TASK PROMPT —
Report every line of the data that includes "will".
___
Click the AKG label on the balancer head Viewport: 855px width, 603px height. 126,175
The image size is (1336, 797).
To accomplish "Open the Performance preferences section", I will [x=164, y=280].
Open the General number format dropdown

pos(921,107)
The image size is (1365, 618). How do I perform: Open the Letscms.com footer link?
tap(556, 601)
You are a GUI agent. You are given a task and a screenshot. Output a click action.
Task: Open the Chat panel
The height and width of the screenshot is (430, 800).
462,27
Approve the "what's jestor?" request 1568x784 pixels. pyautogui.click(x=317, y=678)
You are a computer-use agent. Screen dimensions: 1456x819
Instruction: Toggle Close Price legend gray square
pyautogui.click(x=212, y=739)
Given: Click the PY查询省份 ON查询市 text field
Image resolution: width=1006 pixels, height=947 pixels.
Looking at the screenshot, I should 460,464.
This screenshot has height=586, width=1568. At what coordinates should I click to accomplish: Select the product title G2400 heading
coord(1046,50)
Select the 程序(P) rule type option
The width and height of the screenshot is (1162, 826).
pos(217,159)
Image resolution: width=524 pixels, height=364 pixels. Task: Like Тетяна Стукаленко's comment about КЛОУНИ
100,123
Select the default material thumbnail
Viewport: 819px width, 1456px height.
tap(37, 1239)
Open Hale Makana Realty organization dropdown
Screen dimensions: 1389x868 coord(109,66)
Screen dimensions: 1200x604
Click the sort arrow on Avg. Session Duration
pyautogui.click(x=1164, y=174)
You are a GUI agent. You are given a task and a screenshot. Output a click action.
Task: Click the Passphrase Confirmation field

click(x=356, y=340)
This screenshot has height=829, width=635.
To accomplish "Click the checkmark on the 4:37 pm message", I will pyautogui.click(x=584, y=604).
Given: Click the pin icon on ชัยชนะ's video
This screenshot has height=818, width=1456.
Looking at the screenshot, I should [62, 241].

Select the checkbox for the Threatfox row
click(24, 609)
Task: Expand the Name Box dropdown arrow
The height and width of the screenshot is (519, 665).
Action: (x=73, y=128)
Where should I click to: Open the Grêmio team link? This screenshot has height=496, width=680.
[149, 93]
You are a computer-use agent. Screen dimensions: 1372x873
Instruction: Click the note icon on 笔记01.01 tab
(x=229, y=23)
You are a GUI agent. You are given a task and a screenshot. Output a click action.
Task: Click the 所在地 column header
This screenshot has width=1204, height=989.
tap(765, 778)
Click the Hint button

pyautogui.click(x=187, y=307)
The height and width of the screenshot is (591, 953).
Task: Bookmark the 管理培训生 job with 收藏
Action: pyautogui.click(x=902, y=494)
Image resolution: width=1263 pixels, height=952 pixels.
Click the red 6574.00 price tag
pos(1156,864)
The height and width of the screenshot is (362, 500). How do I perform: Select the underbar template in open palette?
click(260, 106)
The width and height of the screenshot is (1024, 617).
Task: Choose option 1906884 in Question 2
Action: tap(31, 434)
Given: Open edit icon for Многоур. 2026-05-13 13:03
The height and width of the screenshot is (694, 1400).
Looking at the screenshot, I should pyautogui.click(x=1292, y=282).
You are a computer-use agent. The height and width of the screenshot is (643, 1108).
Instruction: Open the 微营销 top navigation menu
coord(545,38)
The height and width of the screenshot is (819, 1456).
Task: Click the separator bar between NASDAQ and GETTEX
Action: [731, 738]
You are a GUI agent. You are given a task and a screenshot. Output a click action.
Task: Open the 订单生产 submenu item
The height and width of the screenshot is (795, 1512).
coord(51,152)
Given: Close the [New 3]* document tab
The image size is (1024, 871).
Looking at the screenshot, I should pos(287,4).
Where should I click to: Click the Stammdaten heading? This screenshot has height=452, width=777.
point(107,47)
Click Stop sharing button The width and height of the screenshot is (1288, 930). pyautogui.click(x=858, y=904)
___
EXERCISE SOLUTION —
To accomplish "Open the Performance preferences section", I will [x=164, y=280].
To accomplish "Click the checkmark on the 4:37 pm message", I will pyautogui.click(x=584, y=604).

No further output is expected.